Data provided
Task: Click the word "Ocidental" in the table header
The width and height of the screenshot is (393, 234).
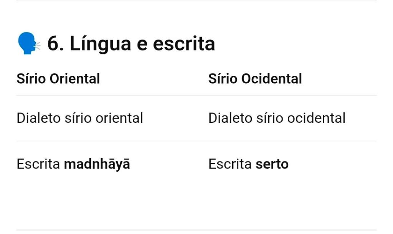Action: [271, 79]
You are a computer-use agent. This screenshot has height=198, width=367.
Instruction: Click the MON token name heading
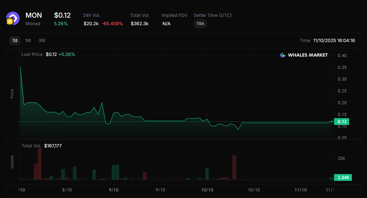pyautogui.click(x=34, y=15)
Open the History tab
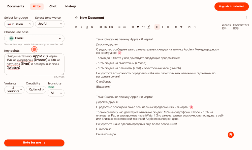The image size is (252, 150). click(x=71, y=6)
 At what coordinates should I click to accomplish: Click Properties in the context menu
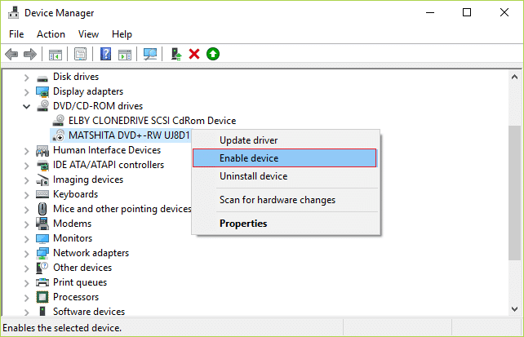click(242, 224)
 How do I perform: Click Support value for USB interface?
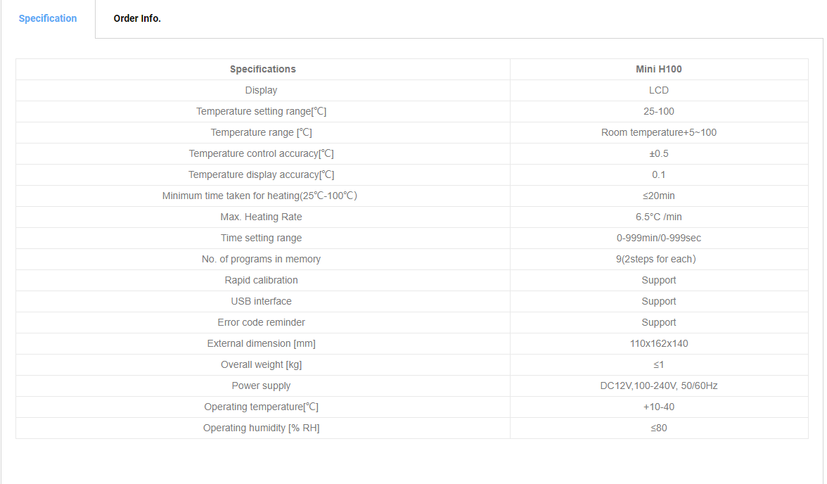pos(659,301)
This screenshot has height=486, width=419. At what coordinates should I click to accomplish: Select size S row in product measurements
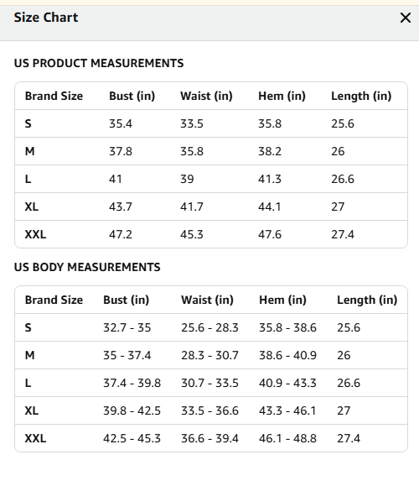point(211,123)
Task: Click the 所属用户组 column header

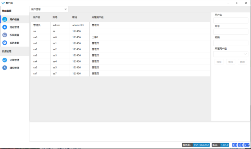Action: [x=98, y=17]
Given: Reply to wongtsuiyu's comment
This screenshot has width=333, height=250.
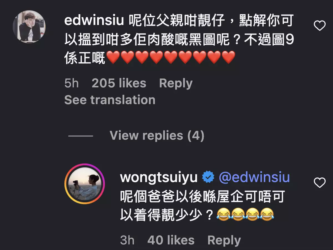Looking at the screenshot, I should tap(224, 241).
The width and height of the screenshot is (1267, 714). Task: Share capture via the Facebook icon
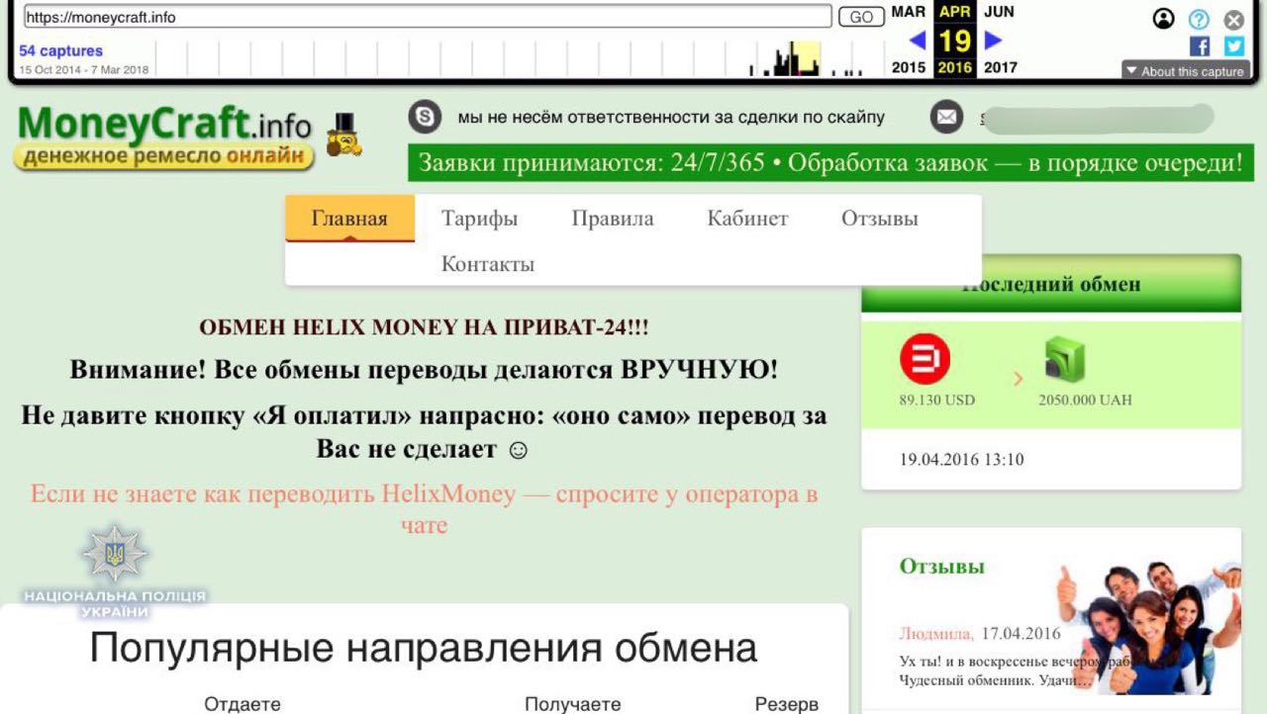pos(1199,45)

Exercise objective
Once the pictures are removed, write out all of the entries above exactly.

Reply to the exercise
Task: Click the word "Ocidental" in the table header
The width and height of the screenshot is (393, 234).
Action: [271, 79]
You are a computer-use agent. This screenshot has height=198, width=367.
Instruction: Click the MON token name heading
pyautogui.click(x=34, y=15)
Open the History tab
The image size is (252, 150). click(x=71, y=6)
 At what coordinates should I click to accomplish: Click Properties in the context menu
click(242, 224)
 How do I perform: Click Support value for USB interface?
pos(659,301)
This screenshot has height=486, width=419. At what coordinates should I click to accomplish: Select size S row in product measurements
point(211,123)
Task: Click the 所属用户组 column header

Action: [x=98, y=17]
Given: Reply to wongtsuiyu's comment
This screenshot has width=333, height=250.
Looking at the screenshot, I should tap(224, 241).
The width and height of the screenshot is (1267, 714). Task: Share capture via the Facebook icon
pos(1199,45)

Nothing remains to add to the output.